Now, since the “pro-life” and “pro-family” movements of the religious right are all about preventing pregnant women from choosing not to keep their pregnancies, this would seem like legislation they ought to be supporting.
And yet, as I noted last month, I haven’t yet seen any support for this, or even any mention of it, among such groups. The PWFA would help to remove one powerful economic incentive for abortion — a real situation that real people face. Anti-abortion groups therefore ought to support it. But if any of them are supporting it, they’re doing so very, very quietly.
Maybe I’d just missed their statements backing this bill? To double-check, I asked the folks at NWLC if they had heard of any support for this workplace protection from anti-abortion groups. Liz Watson, a senior advisor at NWLC, responded:
Supporting pregnant workers so that they can continue their jobs and have healthy pregnancies, is something people of all political stripes should agree on, regardless of their stance on other issues, including abortion. As yet, we are not aware of any support from pro-life groups, however.”
Hypocrisy in action. *sigh*
7 comments
August 13, 2012 at 10:26 am
tildeb
Wow. Hypocrisy is exactly right.
LikeLike
August 13, 2012 at 11:01 am
Rob F
That’s because the goal is not to get rid of abortion, but rather to undo the sexual revolution and roll back women’s rights.
LikeLike
August 13, 2012 at 11:33 am
The Arbourist
At least if they would be upfront about it, it would be okay. But as soon in, argument, you call them on it the focus magically narrows to “the baby” in some sort of mystical sense divorced from the physical reality of it being inside another’s body.
Drives me buggy some days. :/
LikeLike
August 13, 2012 at 11:42 am
Thor
If the anti-choice groups are for the woman staying home and having babies, then you might think that they would be against this bill as they don’t want pregnant women to be in the workplace.
LikeLike
August 13, 2012 at 1:01 pm
The Intransigent One
And you’d think, if they want women staying home and having babies, they’d be backing things like paid maternity leave, and generous welfare/WIC/etc. for single moms of small children.
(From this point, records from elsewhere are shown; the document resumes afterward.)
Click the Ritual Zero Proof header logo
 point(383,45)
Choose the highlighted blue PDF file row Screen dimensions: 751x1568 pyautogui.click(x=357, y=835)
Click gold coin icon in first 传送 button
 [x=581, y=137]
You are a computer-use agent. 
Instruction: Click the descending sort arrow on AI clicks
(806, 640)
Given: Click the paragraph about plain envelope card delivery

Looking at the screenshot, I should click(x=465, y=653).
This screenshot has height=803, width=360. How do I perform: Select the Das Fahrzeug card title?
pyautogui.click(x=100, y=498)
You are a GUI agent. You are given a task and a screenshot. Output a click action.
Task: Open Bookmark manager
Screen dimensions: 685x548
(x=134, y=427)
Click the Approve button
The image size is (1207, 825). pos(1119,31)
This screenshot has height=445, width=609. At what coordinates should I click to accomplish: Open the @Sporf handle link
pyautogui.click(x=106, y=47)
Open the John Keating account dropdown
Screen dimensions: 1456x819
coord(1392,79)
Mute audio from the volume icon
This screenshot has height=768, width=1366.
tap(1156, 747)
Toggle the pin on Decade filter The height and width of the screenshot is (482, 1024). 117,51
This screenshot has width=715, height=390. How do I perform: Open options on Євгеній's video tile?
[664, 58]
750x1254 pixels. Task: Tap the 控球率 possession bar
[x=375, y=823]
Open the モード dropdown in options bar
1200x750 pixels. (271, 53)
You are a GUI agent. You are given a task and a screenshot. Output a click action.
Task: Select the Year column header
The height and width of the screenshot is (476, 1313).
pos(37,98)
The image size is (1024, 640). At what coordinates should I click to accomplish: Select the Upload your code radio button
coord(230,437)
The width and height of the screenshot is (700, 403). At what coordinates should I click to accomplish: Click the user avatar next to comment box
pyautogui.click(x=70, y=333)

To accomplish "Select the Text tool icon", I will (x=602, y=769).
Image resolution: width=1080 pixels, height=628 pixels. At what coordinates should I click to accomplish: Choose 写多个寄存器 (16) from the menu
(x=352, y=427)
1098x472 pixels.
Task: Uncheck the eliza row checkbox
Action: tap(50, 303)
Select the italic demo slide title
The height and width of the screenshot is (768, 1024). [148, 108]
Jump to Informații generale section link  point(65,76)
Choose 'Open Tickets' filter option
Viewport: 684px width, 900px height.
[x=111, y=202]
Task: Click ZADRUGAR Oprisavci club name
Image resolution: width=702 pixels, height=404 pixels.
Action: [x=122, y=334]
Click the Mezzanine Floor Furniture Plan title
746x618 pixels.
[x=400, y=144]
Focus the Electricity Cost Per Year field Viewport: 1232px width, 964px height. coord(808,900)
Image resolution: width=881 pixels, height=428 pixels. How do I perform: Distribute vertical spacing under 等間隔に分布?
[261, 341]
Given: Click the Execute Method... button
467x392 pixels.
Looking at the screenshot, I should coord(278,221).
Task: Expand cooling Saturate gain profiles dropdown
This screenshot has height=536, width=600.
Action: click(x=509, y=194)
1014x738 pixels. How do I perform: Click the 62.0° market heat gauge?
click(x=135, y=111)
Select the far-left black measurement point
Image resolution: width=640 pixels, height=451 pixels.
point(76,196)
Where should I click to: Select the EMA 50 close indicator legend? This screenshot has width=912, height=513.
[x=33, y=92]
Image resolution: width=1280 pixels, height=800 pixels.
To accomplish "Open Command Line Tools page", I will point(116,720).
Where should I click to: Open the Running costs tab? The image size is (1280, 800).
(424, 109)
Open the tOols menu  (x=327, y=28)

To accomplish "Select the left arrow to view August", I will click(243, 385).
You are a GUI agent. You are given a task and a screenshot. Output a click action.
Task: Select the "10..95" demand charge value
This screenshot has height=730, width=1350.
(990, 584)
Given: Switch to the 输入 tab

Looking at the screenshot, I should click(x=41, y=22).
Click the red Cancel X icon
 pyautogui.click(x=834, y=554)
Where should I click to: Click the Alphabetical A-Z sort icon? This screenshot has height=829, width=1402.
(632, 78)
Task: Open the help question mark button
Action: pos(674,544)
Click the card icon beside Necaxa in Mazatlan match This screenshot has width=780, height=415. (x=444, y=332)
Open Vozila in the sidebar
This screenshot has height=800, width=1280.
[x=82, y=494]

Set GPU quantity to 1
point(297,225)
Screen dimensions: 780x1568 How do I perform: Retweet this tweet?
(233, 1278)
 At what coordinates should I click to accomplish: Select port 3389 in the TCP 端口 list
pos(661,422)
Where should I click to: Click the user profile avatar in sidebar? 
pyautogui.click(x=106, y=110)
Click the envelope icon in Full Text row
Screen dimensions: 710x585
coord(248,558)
Oh wait.
LikeLike
August 13, 2012 at 4:26 pm
Reneta Scian
Making life hard on women is part of their goal. Just like with any oppressed class, and myself included in that, they make life and doing the things we need to do as hard as possible so that we can be “kept under thumb”, controlled, and relegated to “whatever they feel gracious enough to give”.
LikeLike
August 13, 2012 at 4:38 pm
Reneta Scian
I’d like to include that welfare for mothers is usually precariously balanced on her vulnerabilities, I.E. doesn’t make enough money to stop working, but makes too much money to get support. Women who leave work to have children have a harder time getting a new/or the same job afterwards. Thus she gets stuck being a “professional mother” paid by welfare, or if she is married and gets stuck in that trap “The professional housewife”. Once she’s been out of the workforce for even longer it’s worse. It’s a trap, well designed and insidious in nature.
It’s just similar to the dilemma of disabled people in the work force. It’s a subtle way of keeping those who may dissent about the inequality of the system from having the means or platform to do so. Perhaps though, I am over-thinking this, or giving intent where there is none. However, I don’t think it’s a coincidence that government hasn’t “filled that gap yet” on any similar issues.